A couple of months ago I read a great post on Travis Bennett’s blog titled “How Much Should a Teacher Play in Lessons?” I’ve been meaning to write a response, and am just now getting around to it. Travis begins by explaining the genesis of his post:
I’m a little behind on my Horn Call reading. Recently, I was reading James Boldin‘s interview with Douglas Hill in the February 2011 issue (Vol. XLI, No. 2). This quote caught my eye. Discussing what it takes to be a successful, effective teacher, Hill says…

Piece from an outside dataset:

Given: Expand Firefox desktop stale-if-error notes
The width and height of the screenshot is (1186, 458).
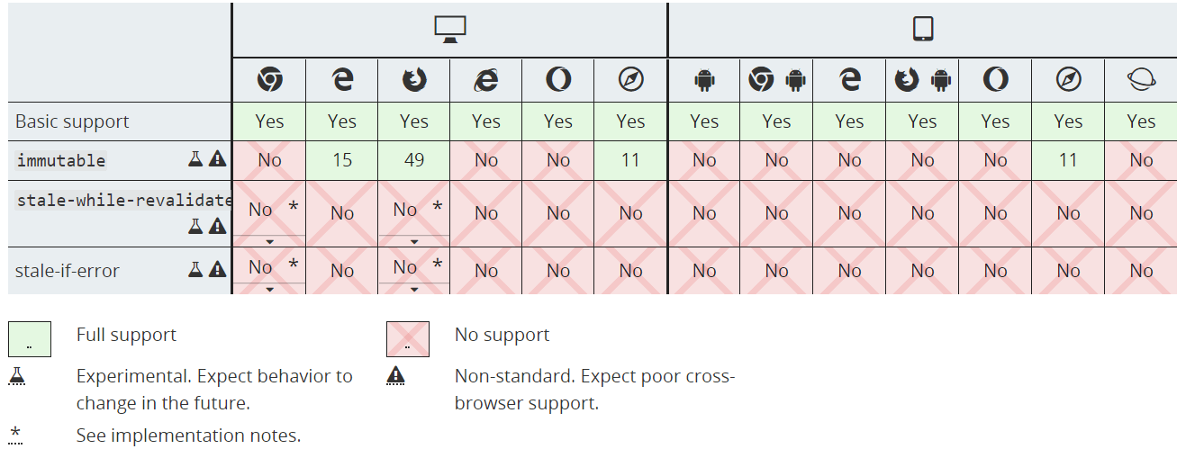Looking at the screenshot, I should 414,289.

“Developing verbal skills is important, and maybe even developing vocal skills, or demonstration skills. I don’t demonstrate much on the horn, mostly because I’m not asking people to imitate. If you rarely play for students in lessons, the best sounds come from them. I’m not denouncing imitation – it’s useful for many things – but we can get that by listening to CDs.” (p. 50)
I was surprised that he said he doesn’t play much in lessons. I try to play some in every lesson I teach.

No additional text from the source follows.